We resolved to doing some research. With the backing from UK Sport we set about getting a coach, a group of elite athletes involved (being necessarily patient all year long and taking the opportunity when it came) to undertake an 800m performance trial with and without a priming warm-up. The primer consisted of condensing the 4 x 50m strides into one 200m stride at race pace. We held the athletes for a 20 minute holding area before their trial, in order to simulate the competition scenario.

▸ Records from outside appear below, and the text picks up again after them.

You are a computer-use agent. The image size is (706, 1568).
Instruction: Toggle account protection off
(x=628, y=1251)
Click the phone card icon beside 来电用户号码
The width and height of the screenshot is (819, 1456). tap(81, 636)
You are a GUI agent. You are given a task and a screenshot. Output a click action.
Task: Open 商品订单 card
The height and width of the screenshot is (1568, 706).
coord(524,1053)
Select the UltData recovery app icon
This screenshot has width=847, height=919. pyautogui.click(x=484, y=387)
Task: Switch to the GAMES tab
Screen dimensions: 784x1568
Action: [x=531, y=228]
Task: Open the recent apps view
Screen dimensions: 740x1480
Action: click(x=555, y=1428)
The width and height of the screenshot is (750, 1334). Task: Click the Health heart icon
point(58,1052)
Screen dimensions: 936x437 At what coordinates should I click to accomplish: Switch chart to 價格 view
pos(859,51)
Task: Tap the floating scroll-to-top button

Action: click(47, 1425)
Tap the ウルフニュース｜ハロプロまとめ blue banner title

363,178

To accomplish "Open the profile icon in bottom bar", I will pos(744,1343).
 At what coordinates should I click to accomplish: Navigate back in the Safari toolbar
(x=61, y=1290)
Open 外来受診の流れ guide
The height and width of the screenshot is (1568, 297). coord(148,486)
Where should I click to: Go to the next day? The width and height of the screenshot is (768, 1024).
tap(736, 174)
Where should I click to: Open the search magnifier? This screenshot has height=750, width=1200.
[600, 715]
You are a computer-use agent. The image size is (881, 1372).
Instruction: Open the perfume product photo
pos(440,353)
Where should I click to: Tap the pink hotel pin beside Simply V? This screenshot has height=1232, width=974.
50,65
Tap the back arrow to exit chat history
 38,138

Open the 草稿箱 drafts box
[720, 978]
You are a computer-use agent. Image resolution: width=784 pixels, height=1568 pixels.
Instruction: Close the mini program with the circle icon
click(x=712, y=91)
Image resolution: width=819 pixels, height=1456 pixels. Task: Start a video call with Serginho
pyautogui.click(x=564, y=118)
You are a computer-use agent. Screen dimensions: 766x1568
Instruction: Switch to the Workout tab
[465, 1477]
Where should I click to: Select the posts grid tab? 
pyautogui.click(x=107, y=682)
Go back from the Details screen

The headline difference was a 1 s or 0.8% improvement in performance, underpinned by a greater total O2 consumed with the priming condition. Interestingly, the performance in improvement all came in the last 400m where the pace slowed less than the control, i.e. coming on strong at the end. The uptake of the research findings was immediate, the coach was convinced; other coaches knew of the credibility of the athletes involved and once the practice was solidified, it was tried out for real in competition, fed onto other physiologists (one of the strengths of having a well-connected EIS network) in other ‘engine’ sports such as swimming, cycling and rowing. Both at Beijing and in the major championships since athletes have been plying this method to their performances. Individualisation is key though to getting it right for athletes, with variables such as ‘holding’ duration, pacing method, aerobic-anaerobic type and prior (previous rounds, multiple events etc) activities complicating the formula for the physiologist to unfold.
So we have known that warming up has worked for aeons, but up until just recently it has been an area of mystery and at best a blunt instrument. It was not until we conducted some controlled trials, importantly, on elite athletes and with a competition specific protocol, did the breakthrough come to application – and this approach has now infused our systems and long term-strategy. But it is also thanks to the foundation of work that we must give praise – to Mark Burnley (the ‘Prime’ Minister, if you will) and Andy Jones who have masterfully corralled this topic so well. For its clear performance enhancement, its breaching of the protected area of pre-competition intervention and its wide application to other key sports – priming warm-up takes the 3rd place, the bronze placing and a podium finish, in my top 10 applications of sports physiology.